Ecco quindi la decisione di confermare in via definitiva la pena a 23 anni per l’omicida di via Pola, al cui carico nel corso del processo di primo grado era comunque già venuta a decadere l’ipotesi della premeditazione, come indicato anche dal sostituto procuratore di Rimini Luigi Sgambati (che per Laguardia aveva chiesto 24 anni). L’aggravante specifica d’altronde era stata inizialmente imputata all’ex idraulico, insieme all’aggravante della convivenza e dell’aver agito nella notte, mentre la moglie Vera stava dormendo.
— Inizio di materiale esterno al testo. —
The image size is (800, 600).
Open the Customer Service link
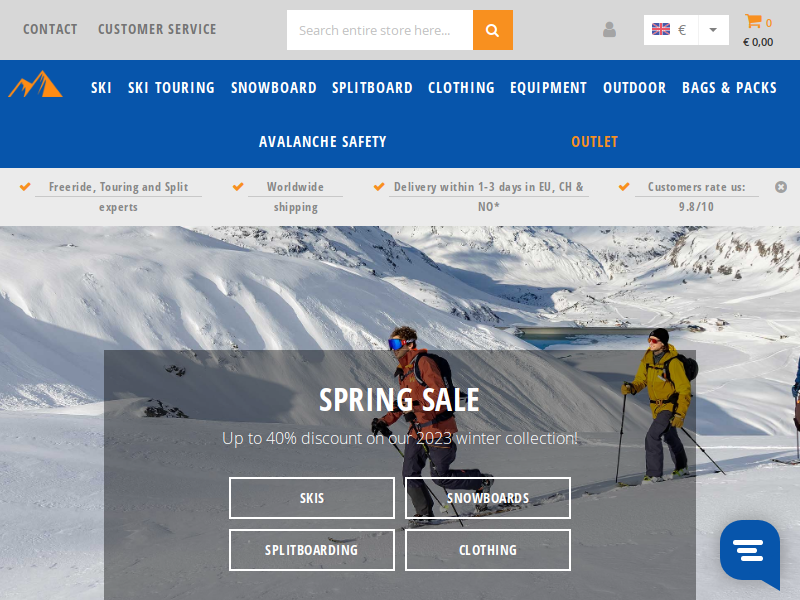click(157, 30)
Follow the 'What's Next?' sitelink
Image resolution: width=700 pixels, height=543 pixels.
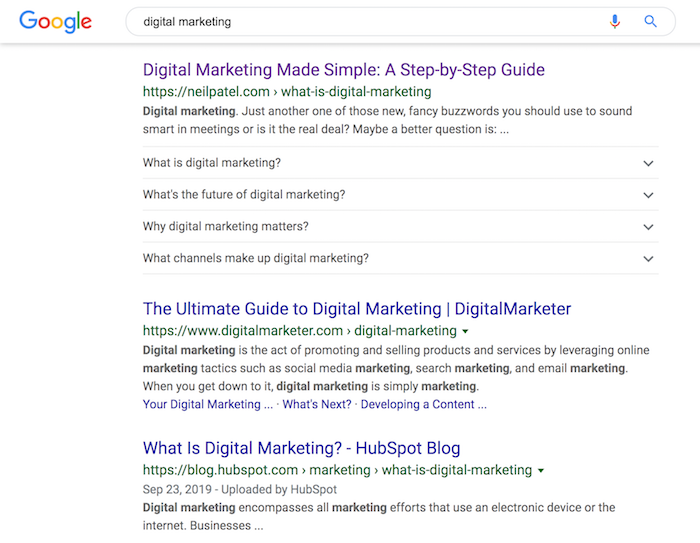pos(317,405)

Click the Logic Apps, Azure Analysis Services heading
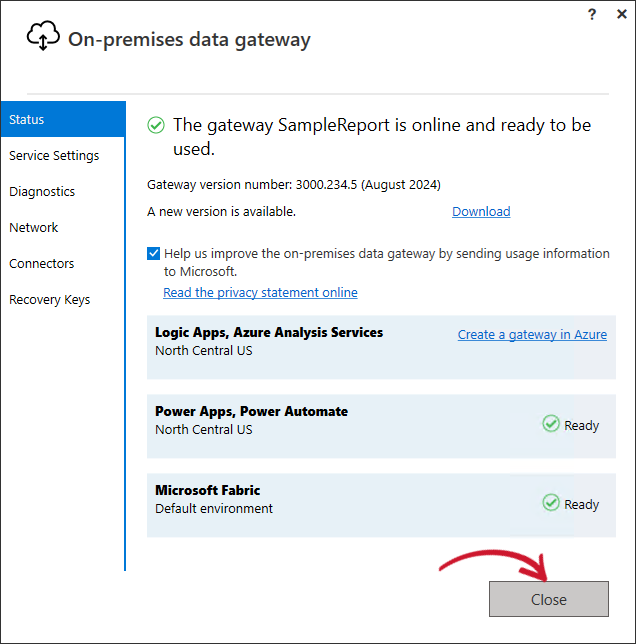click(x=269, y=332)
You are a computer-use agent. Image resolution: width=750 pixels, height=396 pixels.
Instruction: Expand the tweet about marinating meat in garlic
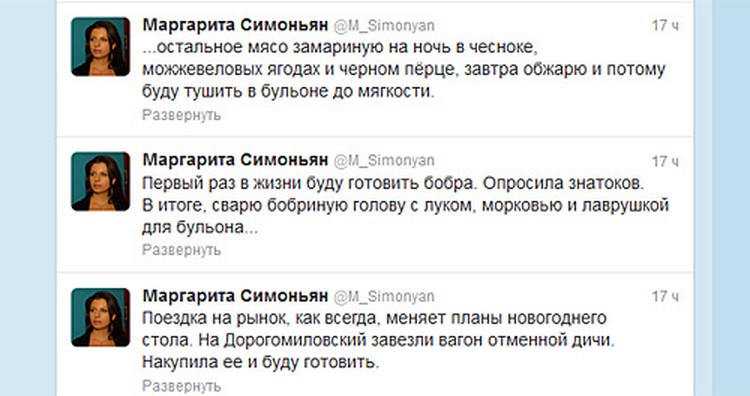tap(181, 115)
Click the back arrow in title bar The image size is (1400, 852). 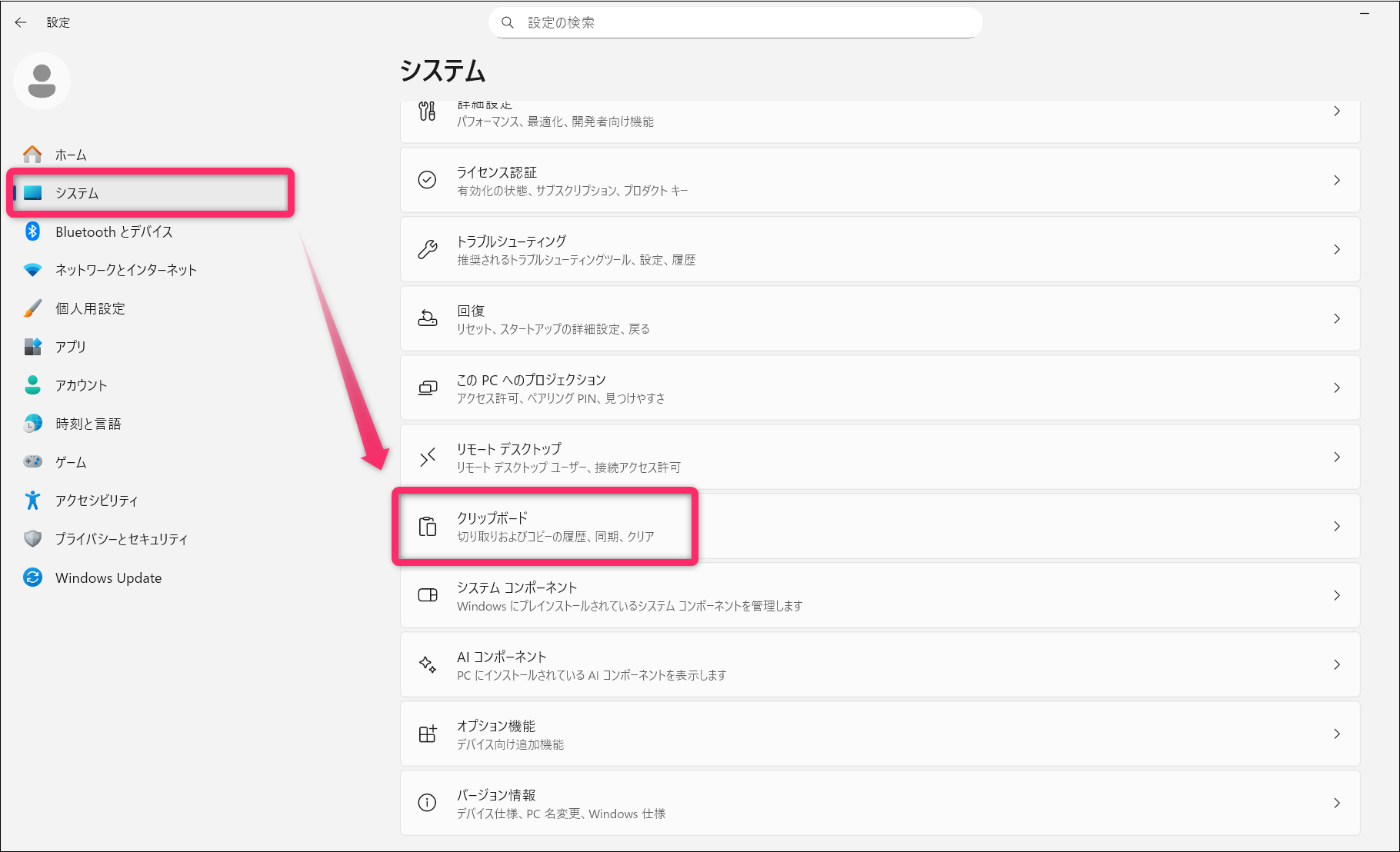[21, 22]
La decisione di uccidere a colpi di martello la compagna insomma secondo gli inquirenti – e come sostenuto anche dai legali difensori – non era stata frutto di una pianificazione, bensì maturata a seguito di ripetuti e violenti litigi tra i coniugi. Sin dal primo grado di giudizio era emerso come Vera Mudra – secondo le ricostruzioni – avesse scoperto un presunto tradimento del marito, decidendosi quindi a chiedere la separazione. L’ex idraulico – reo confesso – dal canto suo aveva sempre sostenuto in sede di processo di aver preso a martellate in testa la propria moglie perché invece esasperato dalle sue continue richieste di denaro.